▶ [Pixel coordinate grounding data]:
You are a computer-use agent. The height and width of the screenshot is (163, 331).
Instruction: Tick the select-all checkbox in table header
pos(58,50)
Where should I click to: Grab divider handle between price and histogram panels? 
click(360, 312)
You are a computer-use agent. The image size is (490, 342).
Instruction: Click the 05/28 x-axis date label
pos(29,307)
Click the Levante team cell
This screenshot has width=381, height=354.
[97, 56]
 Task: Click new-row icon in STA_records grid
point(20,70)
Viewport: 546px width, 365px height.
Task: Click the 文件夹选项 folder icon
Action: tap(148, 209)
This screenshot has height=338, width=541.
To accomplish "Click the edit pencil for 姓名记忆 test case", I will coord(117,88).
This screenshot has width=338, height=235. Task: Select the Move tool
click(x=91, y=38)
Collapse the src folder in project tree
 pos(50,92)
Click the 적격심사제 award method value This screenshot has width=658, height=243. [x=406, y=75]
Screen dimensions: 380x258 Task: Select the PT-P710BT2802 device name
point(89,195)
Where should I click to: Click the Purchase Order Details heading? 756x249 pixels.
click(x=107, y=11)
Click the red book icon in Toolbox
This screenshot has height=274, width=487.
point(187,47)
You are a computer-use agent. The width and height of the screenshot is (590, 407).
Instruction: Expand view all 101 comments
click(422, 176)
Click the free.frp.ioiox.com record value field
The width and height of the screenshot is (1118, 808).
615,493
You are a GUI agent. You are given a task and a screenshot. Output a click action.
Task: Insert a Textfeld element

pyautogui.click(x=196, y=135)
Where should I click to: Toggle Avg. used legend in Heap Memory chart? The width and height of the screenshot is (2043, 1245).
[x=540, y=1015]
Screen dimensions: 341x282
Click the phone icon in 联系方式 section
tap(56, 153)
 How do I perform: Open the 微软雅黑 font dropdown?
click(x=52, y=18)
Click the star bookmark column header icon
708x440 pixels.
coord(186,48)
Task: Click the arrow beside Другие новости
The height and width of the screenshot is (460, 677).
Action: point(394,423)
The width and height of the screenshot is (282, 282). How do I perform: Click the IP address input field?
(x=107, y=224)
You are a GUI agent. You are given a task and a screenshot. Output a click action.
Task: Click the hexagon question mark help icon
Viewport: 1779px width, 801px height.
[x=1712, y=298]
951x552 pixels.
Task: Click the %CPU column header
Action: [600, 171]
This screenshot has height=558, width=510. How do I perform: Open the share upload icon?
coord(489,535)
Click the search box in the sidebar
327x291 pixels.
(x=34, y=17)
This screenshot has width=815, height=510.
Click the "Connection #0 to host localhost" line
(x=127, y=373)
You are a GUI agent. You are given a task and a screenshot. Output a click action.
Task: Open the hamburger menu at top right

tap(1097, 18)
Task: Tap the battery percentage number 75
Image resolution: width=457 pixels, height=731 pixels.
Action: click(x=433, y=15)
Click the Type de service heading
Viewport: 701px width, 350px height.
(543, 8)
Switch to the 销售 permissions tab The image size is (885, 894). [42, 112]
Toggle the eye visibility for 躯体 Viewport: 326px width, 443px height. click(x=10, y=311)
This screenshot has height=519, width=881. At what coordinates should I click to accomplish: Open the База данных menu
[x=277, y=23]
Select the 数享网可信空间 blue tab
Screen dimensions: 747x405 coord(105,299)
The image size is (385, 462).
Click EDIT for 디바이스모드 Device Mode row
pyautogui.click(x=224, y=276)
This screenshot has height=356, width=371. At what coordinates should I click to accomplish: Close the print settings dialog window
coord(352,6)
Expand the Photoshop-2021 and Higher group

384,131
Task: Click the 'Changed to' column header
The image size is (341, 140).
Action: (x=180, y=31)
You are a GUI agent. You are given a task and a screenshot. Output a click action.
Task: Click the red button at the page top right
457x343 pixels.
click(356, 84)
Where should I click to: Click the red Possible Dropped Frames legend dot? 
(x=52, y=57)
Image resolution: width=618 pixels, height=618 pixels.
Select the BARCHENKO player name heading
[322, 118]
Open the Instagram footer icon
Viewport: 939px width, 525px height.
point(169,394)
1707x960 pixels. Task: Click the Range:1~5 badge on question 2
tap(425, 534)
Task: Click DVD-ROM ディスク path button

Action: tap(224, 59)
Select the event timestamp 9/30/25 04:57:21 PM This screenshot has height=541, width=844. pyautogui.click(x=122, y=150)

▶ [Task statement]:
Each line in the data where the string "value" occurs should be identified and copied.

▶ [Your response]:
Click the 적격심사제 award method value This screenshot has width=658, height=243. [x=406, y=75]
Click the free.frp.ioiox.com record value field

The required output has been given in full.